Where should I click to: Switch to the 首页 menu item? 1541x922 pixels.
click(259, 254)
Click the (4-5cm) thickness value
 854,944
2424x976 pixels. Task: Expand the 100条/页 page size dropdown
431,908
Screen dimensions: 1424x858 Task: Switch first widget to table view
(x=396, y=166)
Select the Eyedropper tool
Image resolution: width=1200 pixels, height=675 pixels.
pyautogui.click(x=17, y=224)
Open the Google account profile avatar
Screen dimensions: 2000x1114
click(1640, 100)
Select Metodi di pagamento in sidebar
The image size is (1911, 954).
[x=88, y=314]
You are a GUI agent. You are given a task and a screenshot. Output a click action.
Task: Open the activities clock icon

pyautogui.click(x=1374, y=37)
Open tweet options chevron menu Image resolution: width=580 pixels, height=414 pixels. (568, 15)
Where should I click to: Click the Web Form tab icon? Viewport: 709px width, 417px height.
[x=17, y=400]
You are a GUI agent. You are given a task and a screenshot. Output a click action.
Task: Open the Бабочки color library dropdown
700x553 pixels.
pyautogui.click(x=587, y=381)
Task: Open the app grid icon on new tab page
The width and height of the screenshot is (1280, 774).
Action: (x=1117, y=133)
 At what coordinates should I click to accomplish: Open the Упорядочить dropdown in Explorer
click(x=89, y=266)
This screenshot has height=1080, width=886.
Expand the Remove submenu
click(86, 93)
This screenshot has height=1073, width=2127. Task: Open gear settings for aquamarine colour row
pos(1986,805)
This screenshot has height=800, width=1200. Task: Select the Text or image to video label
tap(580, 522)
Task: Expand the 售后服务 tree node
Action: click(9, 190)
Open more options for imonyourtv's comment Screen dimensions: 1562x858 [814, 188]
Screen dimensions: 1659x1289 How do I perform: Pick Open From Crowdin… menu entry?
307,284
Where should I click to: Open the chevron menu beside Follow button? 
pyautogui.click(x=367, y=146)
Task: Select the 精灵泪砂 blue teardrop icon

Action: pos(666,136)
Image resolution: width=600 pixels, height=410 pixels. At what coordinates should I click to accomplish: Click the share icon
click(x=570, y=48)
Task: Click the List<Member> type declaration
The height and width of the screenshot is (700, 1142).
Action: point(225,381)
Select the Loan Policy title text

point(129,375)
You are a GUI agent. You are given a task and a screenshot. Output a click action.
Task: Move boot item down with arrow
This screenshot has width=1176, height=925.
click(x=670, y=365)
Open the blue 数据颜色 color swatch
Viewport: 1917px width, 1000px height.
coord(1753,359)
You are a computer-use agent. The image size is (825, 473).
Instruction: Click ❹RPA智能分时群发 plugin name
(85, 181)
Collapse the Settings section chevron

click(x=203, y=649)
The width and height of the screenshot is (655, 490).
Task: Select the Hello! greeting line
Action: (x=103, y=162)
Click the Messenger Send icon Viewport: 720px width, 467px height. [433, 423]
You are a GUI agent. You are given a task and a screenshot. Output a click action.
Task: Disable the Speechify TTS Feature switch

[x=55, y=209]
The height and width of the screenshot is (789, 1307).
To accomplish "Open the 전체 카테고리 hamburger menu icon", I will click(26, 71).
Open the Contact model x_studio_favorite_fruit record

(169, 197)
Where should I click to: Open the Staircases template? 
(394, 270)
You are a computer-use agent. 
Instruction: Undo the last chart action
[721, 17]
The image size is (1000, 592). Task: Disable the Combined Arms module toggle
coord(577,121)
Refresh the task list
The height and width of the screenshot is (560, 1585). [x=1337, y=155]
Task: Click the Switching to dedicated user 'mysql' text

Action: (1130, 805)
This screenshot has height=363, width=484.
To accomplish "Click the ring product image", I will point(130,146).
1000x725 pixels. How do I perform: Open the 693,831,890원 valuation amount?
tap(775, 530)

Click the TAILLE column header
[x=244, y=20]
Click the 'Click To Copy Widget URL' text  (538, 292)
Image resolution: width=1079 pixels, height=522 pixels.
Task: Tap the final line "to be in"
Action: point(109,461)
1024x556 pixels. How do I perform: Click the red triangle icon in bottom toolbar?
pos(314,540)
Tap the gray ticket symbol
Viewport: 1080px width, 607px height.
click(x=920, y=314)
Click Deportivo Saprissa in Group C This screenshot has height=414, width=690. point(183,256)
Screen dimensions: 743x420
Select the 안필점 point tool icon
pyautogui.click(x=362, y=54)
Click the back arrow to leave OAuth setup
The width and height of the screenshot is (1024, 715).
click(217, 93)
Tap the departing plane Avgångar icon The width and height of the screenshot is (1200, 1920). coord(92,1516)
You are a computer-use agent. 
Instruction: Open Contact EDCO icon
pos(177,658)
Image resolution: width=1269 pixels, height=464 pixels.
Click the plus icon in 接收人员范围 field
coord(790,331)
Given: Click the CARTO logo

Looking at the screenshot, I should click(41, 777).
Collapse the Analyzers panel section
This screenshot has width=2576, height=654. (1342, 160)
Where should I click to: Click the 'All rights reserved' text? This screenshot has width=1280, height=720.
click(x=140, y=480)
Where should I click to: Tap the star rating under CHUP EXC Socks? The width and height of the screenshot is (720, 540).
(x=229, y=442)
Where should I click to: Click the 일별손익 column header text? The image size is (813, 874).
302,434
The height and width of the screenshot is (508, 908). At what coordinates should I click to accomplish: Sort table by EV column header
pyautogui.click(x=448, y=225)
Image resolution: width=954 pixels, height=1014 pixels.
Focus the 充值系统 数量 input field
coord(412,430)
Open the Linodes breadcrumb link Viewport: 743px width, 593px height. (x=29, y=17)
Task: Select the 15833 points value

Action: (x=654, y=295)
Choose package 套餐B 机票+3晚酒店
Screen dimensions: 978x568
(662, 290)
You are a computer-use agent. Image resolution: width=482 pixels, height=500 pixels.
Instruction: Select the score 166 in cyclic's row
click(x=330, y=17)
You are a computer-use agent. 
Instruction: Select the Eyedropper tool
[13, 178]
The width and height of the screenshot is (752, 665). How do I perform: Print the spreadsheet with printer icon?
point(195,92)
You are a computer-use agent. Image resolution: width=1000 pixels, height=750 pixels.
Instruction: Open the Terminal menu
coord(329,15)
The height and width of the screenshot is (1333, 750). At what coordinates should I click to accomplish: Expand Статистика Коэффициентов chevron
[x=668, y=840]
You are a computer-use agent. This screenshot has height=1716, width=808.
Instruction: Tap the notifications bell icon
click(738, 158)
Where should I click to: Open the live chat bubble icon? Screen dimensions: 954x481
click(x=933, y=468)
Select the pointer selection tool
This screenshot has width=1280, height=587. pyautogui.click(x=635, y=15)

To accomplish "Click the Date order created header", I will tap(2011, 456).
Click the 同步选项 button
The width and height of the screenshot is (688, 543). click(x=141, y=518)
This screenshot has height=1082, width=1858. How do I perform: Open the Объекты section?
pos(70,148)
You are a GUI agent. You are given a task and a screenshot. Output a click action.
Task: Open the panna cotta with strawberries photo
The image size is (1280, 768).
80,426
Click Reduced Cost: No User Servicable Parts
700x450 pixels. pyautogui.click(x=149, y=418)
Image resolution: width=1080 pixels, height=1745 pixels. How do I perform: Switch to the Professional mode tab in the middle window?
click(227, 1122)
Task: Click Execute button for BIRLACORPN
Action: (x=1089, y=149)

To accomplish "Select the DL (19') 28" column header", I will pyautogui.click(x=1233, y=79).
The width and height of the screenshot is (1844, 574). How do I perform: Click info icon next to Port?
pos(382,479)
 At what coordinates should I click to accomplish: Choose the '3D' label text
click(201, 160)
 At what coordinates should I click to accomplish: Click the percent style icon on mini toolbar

★ ★ ★ ★ ★ ★ ★

Your assignment:
Every line in the listing above that mentions "options" should be returned.

The answer:
Open tweet options chevron menu Image resolution: width=580 pixels, height=414 pixels. (568, 15)
Open more options for imonyourtv's comment Screen dimensions: 1562x858 [814, 188]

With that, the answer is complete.